WHAT YOU HAVE TO DO >>
For this exercise, reproduce the entries below exactly, but only from the line containing "Toggle Fit Width page view button" through the line containing "Viewport: 1200px width, 628px height.", both included.

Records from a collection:

-------------------------

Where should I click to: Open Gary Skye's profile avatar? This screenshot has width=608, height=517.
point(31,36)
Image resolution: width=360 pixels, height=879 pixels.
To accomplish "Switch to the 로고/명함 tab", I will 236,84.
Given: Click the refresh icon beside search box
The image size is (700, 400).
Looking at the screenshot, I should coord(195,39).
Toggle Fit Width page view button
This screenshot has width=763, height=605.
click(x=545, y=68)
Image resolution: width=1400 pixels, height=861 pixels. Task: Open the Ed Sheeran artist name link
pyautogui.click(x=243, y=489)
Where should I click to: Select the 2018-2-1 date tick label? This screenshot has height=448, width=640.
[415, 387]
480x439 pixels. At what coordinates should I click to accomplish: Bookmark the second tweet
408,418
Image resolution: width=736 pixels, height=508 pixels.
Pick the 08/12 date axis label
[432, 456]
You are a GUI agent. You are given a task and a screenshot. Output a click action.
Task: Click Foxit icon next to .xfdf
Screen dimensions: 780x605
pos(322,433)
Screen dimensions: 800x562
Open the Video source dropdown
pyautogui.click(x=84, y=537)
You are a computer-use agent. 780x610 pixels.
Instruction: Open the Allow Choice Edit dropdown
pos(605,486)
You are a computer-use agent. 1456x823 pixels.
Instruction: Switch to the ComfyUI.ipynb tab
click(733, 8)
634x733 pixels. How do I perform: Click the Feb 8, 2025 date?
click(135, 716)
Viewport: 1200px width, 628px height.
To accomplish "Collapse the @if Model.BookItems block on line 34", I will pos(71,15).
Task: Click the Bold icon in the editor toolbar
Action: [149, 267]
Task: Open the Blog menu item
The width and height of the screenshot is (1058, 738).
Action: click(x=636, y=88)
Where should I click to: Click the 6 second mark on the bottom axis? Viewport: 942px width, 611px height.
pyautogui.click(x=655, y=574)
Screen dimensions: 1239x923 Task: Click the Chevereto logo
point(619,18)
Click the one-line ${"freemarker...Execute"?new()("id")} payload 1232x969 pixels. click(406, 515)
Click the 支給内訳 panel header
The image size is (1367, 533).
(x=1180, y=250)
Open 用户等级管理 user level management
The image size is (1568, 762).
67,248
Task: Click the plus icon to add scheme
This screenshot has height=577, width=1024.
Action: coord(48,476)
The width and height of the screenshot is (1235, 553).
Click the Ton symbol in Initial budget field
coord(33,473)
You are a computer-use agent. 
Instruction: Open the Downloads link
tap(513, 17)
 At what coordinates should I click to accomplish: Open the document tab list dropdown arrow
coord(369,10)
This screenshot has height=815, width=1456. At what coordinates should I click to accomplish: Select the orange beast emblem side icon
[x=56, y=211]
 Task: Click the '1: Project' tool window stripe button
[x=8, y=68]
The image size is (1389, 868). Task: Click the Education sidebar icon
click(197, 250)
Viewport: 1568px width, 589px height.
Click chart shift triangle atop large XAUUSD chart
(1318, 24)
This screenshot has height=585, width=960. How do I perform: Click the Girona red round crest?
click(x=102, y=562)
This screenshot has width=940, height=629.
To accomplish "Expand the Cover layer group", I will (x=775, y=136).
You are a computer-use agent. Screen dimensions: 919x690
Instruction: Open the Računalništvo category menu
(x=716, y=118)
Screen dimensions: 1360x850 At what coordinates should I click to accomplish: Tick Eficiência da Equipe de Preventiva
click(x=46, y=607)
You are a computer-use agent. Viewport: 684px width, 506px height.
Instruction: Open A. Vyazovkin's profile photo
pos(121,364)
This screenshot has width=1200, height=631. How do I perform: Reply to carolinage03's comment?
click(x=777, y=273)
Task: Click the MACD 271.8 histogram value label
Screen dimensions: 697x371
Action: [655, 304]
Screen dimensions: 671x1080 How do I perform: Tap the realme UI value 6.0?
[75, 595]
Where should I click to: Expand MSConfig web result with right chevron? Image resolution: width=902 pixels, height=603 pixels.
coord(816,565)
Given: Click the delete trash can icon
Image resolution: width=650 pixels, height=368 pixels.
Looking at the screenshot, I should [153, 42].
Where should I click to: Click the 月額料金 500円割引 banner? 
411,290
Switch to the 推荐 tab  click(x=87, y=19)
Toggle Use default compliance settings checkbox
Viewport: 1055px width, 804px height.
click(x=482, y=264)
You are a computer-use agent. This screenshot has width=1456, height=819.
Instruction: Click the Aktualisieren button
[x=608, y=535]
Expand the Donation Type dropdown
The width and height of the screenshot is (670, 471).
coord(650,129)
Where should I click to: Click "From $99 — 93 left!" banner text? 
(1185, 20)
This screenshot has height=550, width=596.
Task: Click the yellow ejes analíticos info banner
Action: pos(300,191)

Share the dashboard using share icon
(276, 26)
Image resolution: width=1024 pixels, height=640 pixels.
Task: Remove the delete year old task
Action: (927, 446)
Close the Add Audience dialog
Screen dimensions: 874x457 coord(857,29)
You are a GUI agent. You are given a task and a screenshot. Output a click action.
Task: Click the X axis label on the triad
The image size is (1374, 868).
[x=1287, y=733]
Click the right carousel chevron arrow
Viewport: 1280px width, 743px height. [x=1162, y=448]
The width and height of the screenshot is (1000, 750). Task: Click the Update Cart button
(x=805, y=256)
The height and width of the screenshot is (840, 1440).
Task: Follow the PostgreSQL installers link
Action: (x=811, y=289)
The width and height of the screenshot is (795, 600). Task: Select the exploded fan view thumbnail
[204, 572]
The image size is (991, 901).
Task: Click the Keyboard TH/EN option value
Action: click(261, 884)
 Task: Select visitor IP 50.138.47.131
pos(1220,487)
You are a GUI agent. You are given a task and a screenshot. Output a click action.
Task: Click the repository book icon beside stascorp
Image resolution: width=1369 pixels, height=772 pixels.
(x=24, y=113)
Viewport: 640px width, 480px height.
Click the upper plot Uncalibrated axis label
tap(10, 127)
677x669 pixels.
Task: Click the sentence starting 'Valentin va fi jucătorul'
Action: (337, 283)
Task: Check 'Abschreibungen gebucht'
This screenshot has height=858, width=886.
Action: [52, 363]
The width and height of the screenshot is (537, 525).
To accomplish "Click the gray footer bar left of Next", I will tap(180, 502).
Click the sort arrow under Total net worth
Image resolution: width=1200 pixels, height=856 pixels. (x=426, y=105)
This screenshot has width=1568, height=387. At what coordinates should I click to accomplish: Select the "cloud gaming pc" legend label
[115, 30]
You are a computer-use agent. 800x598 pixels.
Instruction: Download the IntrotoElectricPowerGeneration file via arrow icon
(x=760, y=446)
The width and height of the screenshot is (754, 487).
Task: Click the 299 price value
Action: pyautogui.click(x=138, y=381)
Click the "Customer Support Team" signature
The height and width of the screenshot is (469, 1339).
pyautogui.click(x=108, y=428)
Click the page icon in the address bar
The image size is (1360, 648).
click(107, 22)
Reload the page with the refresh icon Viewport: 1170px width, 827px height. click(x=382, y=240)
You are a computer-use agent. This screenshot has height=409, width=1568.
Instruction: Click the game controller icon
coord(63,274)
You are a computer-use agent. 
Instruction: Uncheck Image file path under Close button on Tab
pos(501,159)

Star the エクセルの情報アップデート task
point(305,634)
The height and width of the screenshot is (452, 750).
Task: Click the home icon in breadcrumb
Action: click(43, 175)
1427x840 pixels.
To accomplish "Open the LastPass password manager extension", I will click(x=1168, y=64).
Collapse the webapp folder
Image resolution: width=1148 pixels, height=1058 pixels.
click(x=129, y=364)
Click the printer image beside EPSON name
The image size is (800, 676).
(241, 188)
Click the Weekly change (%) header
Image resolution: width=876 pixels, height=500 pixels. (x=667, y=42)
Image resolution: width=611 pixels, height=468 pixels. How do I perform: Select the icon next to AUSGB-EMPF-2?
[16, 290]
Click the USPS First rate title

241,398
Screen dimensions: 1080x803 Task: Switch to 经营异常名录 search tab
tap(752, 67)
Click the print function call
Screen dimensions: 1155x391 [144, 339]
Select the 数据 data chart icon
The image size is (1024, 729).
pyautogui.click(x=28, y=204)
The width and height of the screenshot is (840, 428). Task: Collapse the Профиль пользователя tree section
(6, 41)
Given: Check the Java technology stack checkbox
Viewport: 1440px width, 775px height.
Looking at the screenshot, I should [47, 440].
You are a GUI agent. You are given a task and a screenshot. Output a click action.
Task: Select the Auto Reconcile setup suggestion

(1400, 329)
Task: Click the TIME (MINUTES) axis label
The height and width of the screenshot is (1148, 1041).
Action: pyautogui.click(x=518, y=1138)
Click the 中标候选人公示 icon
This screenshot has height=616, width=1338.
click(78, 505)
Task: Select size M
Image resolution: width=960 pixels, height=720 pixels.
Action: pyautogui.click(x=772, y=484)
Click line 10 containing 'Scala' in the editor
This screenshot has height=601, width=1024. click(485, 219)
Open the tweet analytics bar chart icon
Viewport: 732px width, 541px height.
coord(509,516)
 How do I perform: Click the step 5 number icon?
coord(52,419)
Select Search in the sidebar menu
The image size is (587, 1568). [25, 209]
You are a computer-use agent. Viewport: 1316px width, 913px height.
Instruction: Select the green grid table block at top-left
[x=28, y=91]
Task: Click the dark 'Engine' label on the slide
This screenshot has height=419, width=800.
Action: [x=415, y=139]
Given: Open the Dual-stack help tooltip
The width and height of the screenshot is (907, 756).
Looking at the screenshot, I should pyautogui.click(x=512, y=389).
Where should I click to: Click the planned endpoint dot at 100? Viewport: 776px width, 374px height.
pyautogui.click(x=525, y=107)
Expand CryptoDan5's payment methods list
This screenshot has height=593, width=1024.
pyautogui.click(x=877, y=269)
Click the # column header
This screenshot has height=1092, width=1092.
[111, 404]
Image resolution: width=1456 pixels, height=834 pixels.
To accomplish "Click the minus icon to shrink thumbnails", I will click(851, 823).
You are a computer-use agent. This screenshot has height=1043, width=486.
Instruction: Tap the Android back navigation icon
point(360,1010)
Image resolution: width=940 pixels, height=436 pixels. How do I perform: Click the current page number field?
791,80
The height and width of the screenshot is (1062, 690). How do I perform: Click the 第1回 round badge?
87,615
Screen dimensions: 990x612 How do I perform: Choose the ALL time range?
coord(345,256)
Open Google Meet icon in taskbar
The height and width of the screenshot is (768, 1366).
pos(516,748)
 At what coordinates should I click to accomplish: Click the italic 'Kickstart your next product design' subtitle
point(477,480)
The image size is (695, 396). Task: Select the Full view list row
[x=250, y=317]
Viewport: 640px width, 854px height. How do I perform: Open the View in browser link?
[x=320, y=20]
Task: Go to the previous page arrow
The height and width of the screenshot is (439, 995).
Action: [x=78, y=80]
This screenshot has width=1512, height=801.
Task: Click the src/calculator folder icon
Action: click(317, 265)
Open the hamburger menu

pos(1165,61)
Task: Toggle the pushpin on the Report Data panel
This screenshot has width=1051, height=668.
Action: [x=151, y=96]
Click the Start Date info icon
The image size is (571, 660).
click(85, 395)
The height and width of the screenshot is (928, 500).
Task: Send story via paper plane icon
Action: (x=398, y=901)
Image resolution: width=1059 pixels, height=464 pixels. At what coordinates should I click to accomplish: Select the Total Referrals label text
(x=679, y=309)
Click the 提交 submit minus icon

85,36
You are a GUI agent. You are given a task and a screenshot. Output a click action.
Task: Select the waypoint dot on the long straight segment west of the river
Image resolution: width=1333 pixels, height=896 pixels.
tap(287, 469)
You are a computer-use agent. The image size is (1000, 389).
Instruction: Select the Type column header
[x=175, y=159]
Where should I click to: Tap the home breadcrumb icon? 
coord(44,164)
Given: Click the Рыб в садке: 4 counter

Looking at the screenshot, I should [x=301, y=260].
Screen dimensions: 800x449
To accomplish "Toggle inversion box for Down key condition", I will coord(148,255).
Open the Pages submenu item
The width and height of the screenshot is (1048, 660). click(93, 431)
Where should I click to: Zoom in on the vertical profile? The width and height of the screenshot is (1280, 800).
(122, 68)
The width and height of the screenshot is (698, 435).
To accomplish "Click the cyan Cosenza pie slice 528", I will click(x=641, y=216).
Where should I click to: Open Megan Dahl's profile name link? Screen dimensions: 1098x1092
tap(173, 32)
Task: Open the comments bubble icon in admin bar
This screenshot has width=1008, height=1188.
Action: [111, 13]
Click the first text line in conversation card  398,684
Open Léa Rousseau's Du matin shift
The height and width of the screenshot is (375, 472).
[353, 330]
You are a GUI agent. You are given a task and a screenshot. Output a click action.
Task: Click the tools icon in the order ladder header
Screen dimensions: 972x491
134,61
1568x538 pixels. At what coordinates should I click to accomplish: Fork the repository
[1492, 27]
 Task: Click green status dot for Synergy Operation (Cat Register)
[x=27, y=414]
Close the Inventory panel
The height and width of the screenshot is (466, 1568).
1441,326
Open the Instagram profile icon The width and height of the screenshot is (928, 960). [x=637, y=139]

-------------------------

ANSWER >>
Toggle Fit Width page view button
This screenshot has width=763, height=605.
click(x=545, y=68)
Image resolution: width=1400 pixels, height=861 pixels. Task: Open the Ed Sheeran artist name link
pyautogui.click(x=243, y=489)
Where should I click to: Select the 2018-2-1 date tick label? This screenshot has height=448, width=640.
[415, 387]
480x439 pixels. At what coordinates should I click to accomplish: Bookmark the second tweet
408,418
Image resolution: width=736 pixels, height=508 pixels.
Pick the 08/12 date axis label
[432, 456]
You are a GUI agent. You are given a task and a screenshot. Output a click action.
Task: Click Foxit icon next to .xfdf
Screen dimensions: 780x605
pos(322,433)
Screen dimensions: 800x562
Open the Video source dropdown
pyautogui.click(x=84, y=537)
You are a computer-use agent. 780x610 pixels.
Instruction: Open the Allow Choice Edit dropdown
pos(605,486)
You are a computer-use agent. 1456x823 pixels.
Instruction: Switch to the ComfyUI.ipynb tab
click(733, 8)
634x733 pixels. How do I perform: Click the Feb 8, 2025 date?
click(135, 716)
Viewport: 1200px width, 628px height.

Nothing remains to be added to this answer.